21 de mar. de 2009

Homossexual

E das coisas que eu não entendo talvez a maior seja a desconfiança. Não venham me dizer que é proteção. Não! quem ama de verdade deixa as coisas livres. Quem ama preserva e não prende.

Mas por trás da desconfiança existe inveja e rancor. Inveja por que a grama do vizinho sempre parece mais verde. E as pessoas privam e humilham as outras porque o ser miserável precisa humilhar o seu igual para se sentir superior. Só que humilhação tem limites.

Essa historia de ‘viva a diversidade’ tem um discurso lindo. Mas é apenas discurso. Quando as pessoas se deparam com um homossexual na família, por exemplo, fazem de tudo pra esconder, oprimir. Como se fosse um vírus, uma doença que pudesse ser exterminada na prisão domiciliar. Não se pode falar, não se pode discutir. Ponto de vista já não existe. Nem amor.

Porque parece que o amor cessa com a descoberta. Parece que o amor de pai e mãe se encolhe mediante a vergonha. Vergonha da felicidade alheia.

Já que pra ser homossexual no Brasil é preciso se mudar pros Estado Unidos. Não é o primeiro caso conhecido e nem será o ultimo. Ao menos lá, longe do preconceito da própria família, o preconceito da sociedade não parece afetar tanto. Já não ofende tanto quando as palavras não vem da boca das irmãs, dos irmãos, dos pais, dos tios... Parece não ter mais tanto sentido e em certas situações torna-se até humorado. Mas quando a ofensa vem dos seus, é impossível permanecer imóvel.

É como ouvir da boca de sua mãe; Você é uma vadia.

É impossível de esquecer ou perdoar. A mágoa se torna eterna e o vírus, seja qual for, anseia mais ainda a liberdade. O opção feita reverbera pelas veias na tentativa de rompe-las definitivamente.

Morrer seria uma alternativa.

Morrer pela causa.

Morrer pela liberdade.

Morrer pra poder, enfim, voar.

Fugir

E quando penso em fugir, já não tenho mais coragem. Algo me prende aqui. Algo que foge às teorias, foge a qualquer explicação. A diferença entre mim e as outras pessoas é que não sou capaz de sentir verdadeiramente saudade das coisas. Porque saudade se sente quando as coisas terminaram, quando as pessoas vão definitivamente embora, e as coisas e as pessoas continuam em mim, pulsam nas minhas veias aumentando a pressão, ansiando por explodir comigo e consigo.

As memórias na minha agenda ainda me consomem, tal como o cheiro de cigarro e maconha que ficou no ar, tal como a cama desarrumada e vazia, os travesseiros organizados cuidadosamente, a xícara imóvel sobre a mesa e o isqueiro em minhas mãos.

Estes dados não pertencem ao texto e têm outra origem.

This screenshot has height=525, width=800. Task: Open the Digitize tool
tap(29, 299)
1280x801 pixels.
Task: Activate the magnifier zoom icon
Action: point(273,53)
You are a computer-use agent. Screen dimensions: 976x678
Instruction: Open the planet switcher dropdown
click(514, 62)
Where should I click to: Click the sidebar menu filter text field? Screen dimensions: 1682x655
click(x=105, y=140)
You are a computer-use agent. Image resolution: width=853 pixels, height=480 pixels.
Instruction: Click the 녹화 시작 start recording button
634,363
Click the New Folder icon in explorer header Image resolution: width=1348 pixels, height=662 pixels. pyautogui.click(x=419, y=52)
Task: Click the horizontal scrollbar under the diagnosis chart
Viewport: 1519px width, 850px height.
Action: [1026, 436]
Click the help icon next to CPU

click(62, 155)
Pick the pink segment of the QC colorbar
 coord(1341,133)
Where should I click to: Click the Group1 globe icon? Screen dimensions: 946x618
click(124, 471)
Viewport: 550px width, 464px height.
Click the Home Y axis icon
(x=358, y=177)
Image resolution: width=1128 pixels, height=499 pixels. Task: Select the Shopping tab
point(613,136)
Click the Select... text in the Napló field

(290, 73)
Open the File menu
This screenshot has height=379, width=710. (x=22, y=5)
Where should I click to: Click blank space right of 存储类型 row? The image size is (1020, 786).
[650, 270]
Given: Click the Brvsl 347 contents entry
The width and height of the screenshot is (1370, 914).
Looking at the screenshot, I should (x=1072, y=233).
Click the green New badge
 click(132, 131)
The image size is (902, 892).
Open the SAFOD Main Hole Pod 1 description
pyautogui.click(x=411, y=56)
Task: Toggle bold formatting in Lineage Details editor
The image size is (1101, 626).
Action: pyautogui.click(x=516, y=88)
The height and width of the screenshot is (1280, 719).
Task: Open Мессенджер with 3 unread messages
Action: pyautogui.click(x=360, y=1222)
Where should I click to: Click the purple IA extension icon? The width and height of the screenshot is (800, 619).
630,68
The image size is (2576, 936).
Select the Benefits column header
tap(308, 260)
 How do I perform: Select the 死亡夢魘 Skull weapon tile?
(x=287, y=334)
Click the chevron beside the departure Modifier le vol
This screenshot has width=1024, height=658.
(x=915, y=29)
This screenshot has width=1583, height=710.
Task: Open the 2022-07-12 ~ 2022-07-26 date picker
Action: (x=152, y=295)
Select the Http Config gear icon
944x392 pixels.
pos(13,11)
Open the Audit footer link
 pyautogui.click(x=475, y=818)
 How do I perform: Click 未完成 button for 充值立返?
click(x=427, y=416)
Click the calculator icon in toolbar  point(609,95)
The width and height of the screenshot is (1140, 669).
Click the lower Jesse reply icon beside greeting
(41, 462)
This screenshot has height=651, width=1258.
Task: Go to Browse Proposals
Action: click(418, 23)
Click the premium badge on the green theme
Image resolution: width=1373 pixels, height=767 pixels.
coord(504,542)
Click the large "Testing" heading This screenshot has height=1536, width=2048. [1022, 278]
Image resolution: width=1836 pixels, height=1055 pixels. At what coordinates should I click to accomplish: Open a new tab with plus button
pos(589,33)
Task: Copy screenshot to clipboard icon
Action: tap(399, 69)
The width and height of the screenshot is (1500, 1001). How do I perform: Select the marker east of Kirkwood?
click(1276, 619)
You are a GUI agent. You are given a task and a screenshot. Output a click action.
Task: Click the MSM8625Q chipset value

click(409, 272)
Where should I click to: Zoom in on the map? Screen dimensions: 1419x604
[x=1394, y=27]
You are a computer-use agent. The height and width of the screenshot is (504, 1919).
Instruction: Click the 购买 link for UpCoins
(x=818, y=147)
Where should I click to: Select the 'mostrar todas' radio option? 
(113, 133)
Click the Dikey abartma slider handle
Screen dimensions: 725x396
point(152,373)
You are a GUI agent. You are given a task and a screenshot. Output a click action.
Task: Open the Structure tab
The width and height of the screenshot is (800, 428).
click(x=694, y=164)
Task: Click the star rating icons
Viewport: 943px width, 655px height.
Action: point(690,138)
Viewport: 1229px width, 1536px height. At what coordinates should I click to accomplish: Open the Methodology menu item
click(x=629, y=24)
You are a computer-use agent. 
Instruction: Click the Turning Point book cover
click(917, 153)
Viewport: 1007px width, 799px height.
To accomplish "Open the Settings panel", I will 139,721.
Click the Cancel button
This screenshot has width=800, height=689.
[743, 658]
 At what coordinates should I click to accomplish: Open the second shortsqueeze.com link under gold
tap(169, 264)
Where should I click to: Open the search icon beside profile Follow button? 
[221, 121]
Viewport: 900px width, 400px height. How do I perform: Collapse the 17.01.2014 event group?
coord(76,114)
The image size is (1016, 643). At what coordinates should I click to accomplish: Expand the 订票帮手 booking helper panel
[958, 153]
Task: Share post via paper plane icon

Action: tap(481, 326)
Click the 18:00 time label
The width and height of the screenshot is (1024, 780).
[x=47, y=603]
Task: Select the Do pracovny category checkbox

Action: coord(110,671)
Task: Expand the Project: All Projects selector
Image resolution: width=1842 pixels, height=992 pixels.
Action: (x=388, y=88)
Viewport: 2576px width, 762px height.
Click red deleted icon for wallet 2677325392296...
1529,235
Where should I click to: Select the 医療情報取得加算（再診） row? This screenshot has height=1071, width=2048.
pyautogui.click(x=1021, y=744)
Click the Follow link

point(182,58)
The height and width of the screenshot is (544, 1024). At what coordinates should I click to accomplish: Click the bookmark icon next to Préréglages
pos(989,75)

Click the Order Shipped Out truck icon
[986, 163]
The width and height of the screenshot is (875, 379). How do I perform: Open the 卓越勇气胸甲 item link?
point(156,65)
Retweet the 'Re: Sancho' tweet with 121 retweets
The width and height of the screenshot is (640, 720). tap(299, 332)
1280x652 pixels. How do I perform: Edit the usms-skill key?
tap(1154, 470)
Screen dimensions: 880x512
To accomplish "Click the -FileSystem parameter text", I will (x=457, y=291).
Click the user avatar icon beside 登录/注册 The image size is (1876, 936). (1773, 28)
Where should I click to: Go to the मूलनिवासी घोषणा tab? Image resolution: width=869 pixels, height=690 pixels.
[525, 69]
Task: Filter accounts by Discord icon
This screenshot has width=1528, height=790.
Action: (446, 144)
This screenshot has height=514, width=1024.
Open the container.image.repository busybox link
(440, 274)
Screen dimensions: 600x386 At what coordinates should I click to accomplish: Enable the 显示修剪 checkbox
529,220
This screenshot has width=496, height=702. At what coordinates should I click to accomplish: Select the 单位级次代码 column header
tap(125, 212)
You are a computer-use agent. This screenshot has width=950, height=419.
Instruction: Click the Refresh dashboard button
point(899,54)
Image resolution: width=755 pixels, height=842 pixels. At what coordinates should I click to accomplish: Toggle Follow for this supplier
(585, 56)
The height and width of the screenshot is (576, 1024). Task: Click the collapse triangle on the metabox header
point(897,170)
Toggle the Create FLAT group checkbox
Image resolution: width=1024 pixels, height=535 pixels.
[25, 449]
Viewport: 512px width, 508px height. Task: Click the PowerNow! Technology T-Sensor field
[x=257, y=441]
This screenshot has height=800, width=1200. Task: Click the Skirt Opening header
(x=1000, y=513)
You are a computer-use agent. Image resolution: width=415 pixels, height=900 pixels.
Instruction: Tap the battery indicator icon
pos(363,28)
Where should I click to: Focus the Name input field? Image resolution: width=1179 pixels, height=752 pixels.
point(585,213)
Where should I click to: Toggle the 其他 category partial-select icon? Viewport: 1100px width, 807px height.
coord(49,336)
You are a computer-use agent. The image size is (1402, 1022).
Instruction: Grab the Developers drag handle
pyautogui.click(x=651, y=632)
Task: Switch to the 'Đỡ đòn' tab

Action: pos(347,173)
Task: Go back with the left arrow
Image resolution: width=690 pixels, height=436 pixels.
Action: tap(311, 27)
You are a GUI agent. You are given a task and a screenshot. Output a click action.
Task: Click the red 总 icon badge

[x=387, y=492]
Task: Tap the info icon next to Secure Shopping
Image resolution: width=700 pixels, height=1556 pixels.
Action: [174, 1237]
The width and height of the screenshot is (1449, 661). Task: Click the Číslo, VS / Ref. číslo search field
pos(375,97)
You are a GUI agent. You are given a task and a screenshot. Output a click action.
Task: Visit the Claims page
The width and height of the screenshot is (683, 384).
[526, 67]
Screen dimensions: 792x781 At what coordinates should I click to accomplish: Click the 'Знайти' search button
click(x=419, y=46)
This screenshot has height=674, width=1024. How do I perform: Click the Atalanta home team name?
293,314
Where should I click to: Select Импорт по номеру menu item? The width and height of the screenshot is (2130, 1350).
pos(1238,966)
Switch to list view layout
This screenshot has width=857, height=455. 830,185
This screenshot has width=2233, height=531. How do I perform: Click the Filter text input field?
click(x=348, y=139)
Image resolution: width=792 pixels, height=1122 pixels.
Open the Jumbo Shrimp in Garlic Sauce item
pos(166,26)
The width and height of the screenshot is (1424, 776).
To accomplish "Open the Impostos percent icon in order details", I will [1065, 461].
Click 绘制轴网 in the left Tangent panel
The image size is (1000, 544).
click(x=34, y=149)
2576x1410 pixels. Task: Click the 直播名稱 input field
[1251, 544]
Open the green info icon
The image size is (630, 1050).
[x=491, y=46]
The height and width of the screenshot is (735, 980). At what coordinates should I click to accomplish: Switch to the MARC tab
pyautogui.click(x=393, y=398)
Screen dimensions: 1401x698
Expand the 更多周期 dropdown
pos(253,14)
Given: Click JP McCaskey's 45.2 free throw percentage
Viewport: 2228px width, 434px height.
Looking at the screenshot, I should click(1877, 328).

A eterna lembrança das palavras que soaram quase como um ‘eu te amo’, mas que na verdade foram ‘eu poderia ter te deixado um beck pronto, caso você queira fumar depois’. E por mais que digam que é errado, que é loucura ou que é coisa de puta, prossigo até que meu coração decida parar de bater.

Porque ir pro inferno, por ir pro inferno, assinei minha sentença com floreios há anos. Dormi com ele e com ele e com ele... Bebi demais, fumei demais. Afinal, humana é o que eu sou. Anjo, deixei de ser há tempos, apenas a máscara permaneceu. A fantasia imaculada de anjo calmo, protetor e preocupado com os outros.

Mas a medida que a ausência, nunca saudade, foi aumentando progressivamente, meu mundo foi desmoronando. Em meio a sons, cores (como a luz da sala, que subitamente ficou verde), emoções, lágrimas, gemidos de prazer e dor, puxões de cabelo, palavras soltas me perseguiam. Fantasmas em pânico. Urgentes de atenção, as palavras eram nada mais que fragmentos de frases nunca ditas, de sentimentos nunca sentidos, ilusões nunca vividas em plenitude.

Tal ausência me provoca desejos, arranca sensações. Desejos de álcool, sexo, drogas, rock n’roll, café, chocolate, livros. A ausência me ensinou a compreender meu passado, porque não existe história sem essa concepção. Me ensinou a não querer mudar o que já aconteceu, me ensinou a aceitar apenas. Esses ensinamentos foram essenciais para que eu chegasse até aqui.

Agora que cheguei, não tenho coragem de fugir.